The first one displays power burns sitting around the 8.1-8.2 BCF level while the second one carries a value closer to 8.8 BCF.  If you look back to January 29th, we have an average net load that is substantially higher (79.6 GWa) given the colder temperatures were in play and the renewable generation output was on the lower end of the range.  Such a day pushed the power burns up to 9.9 BCF, which was quite impressive. A couple of days later (January 31st), the grid presented a 9.5 BCF power burn, despite a lower net load average.  Looking at the hourly profile on that day, the thing that sticks out the most is the steep ramping values between the midday block and the evening ramp.  It is the highest (43.5 GW of ramp) in the window of days and the majority of resided in ERCOT (30 GW) and SPP’s South (10 GW).  A steep ramp like this needs to rely on flexible resources such as peaking natural gas plants or battery technology.  Since SPP has barely any battery capacity installed and ERCOT typically sees between 2-3 GW dispatched during the evening ramp hours, there is not enough ‘new’ technology thus the grid operations needed to rely on gas-fired peakers to balance. The other six days between January 30th and February 5th fell in either of the two buckets mentioned earlier.  February 6th looks to be an outlier of sorts given its flat net load average (61 GWa) falls within the lower end of the second bucket (61-65 GWa) as it displayed a 9.4 BCF power burns number in the initial nomination cycle while the actuals moved down to 9.3 BCF.  Once again, the one thing that sticks out for this day is the mid-morning to late-afternoon ramp that falls outside the window of the peak solar generation that continues to be on display within ERCOT.

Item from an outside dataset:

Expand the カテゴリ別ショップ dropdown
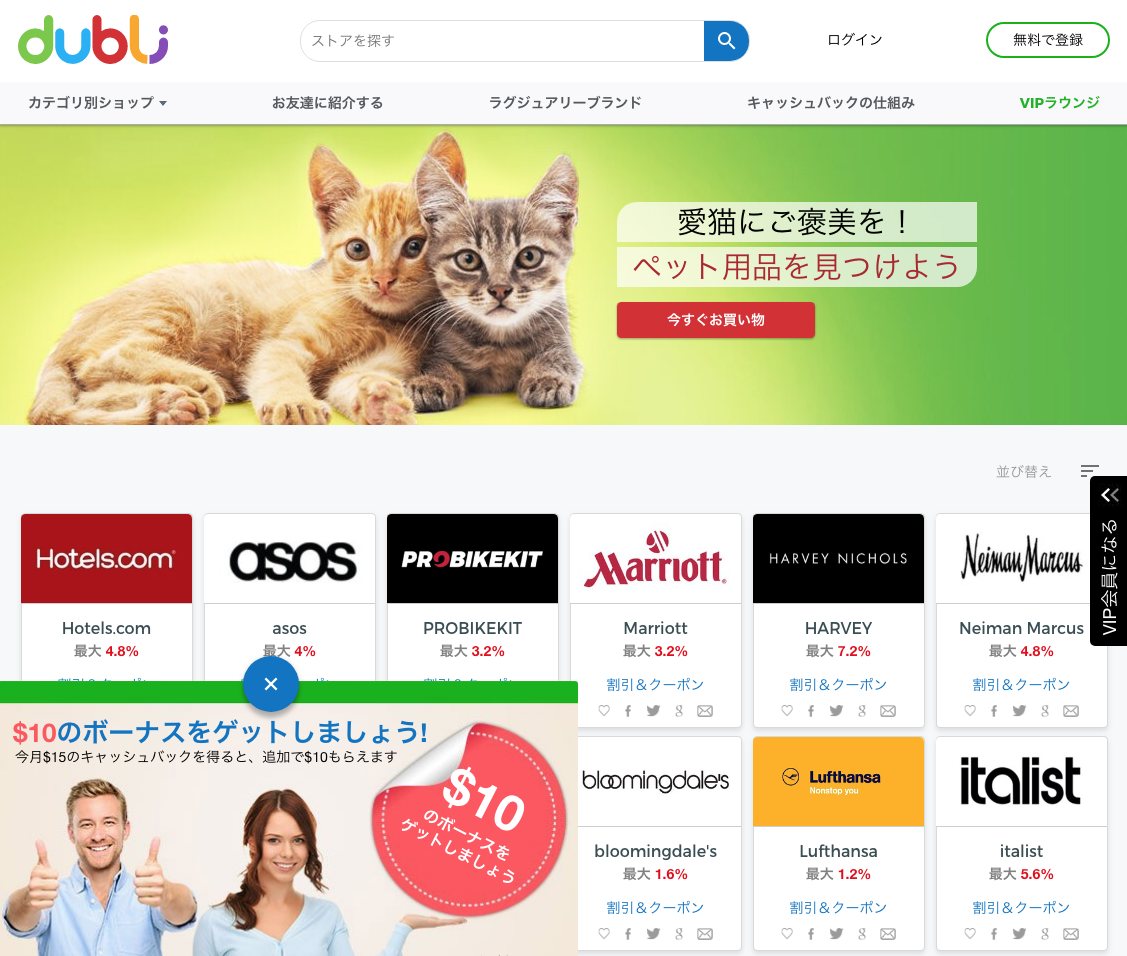Screen dimensions: 1127x956 98,103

Sticking to the two buckets, the question within EnergyGPS that we would like to raise is what is the actual power burn floor these days as historical analysis cannot account for new wind/solar capacity in each of the regions?  Stated another way, if the net load shifts lower, will the power burn value bottom out at 8 BCF or move lower?  The answer to the two similar questions is that they can move lower depending on the supply stack thermal fleet and how many natural gas units are needed to operate at their minimum to provide reg-up or flex-up now that wind quantities are here to stay.  We say back in December 2024, the power burn level moved down to 6.6 BCF when net load fell within the first bucket (47-50 GWa).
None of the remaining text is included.